For his part, Cast represents – as Bellolio explains – the right that until recently, It clearly resembles expressions that have appeared in other parts of the world: “What Miley represents in Argentina, or Bolsonaro in Brazil, or Trump in the United States, or what he represents in Europe Vox in Spain, or the AfD in Germany, or Le Pen in France. And someone basically defined Cast as that.”
Yet, throughout the past year — in his third presidential campaign, after being eliminated in the first round in 2017 and losing a runoff to Buric in 2021 — Cast He sought a strategic turn. “She toned down her programmatic platform, toned down her rhetoric specifically to reduce resistance, especially among young women,” Bellolio says. “In moderation and Abandoning what they call in Argentina “the cultural battle,” he practically said: “I will focus on security, the fight against crime, illegal immigration, and the economy, and I will forget the cultural battle.”“.
This exodus left The void was quickly filled by the Kaiser. “The other side is that, by forgetting the cultural battle, the Tsar somehow gave those most passionate and bizarre epics: “The anti-vaxxer, the one who denies climate change, the one who wants to leave the United Nations, the 2030 Agenda, the one who talks about cultural Marxism… all this is a world that Argentina knows very well.”“, says the academician UAI. “At first it was thought that this was a marginal sector, which is an eccentric expression; But Kaiser started to grow and ended up becoming a real threat to Kast and also to Mathy, who until a few months ago had been more strongly featured in third place.
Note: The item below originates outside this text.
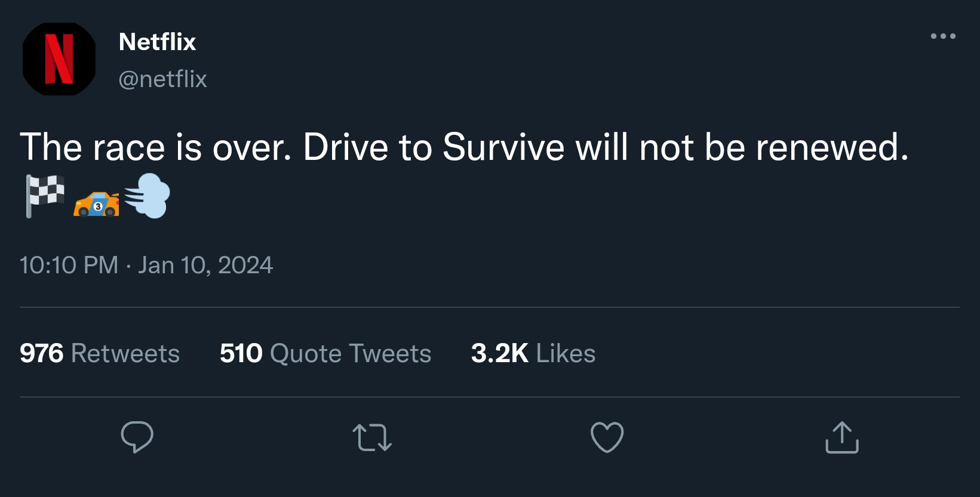This screenshot has width=980, height=497.
Task: Toggle the retweet arrows icon
Action: [x=372, y=437]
However, everything indicates that Kast remains in a better position to advance to the runoff. “He maintains this image of purity, of someone who has not yet been tested,” says Gabriel Negrito, a professor in the Department of Social Sciences at Carlos III University in Madrid. “Neither he nor his party have governed, nor have they passed through the executive branch or the presidency. I think this works to his advantage while limiting the appeal of a more overtly subversive option, such as the one represented by the Tsar.”
After security and migration, the economy completes the platform of interest. Although growth this year showed a slight improvement – with GDP expected to reach 2.5% – Chile has suffered nearly a decade of recession: Low investment, low productivity, political uncertainty after the explosion, the impact of organized crime on activity, weak international context, slow and bureaucratic state.
In this area, Kast proposes “revitalizing the economy, lowering taxes, making it more efficient and reducing financial debt,” Negrito says, in a more classic neoliberal style. This contrasts with Jara’s proposals to raise the minimum wage to 750,000 Chilean pesos and improve pensions, which, although attractive to a large portion of voters, are considered by many to be financially difficult to adhere to and which Without corresponding improvements in productivity, investment or economic growth, it can have negative effects.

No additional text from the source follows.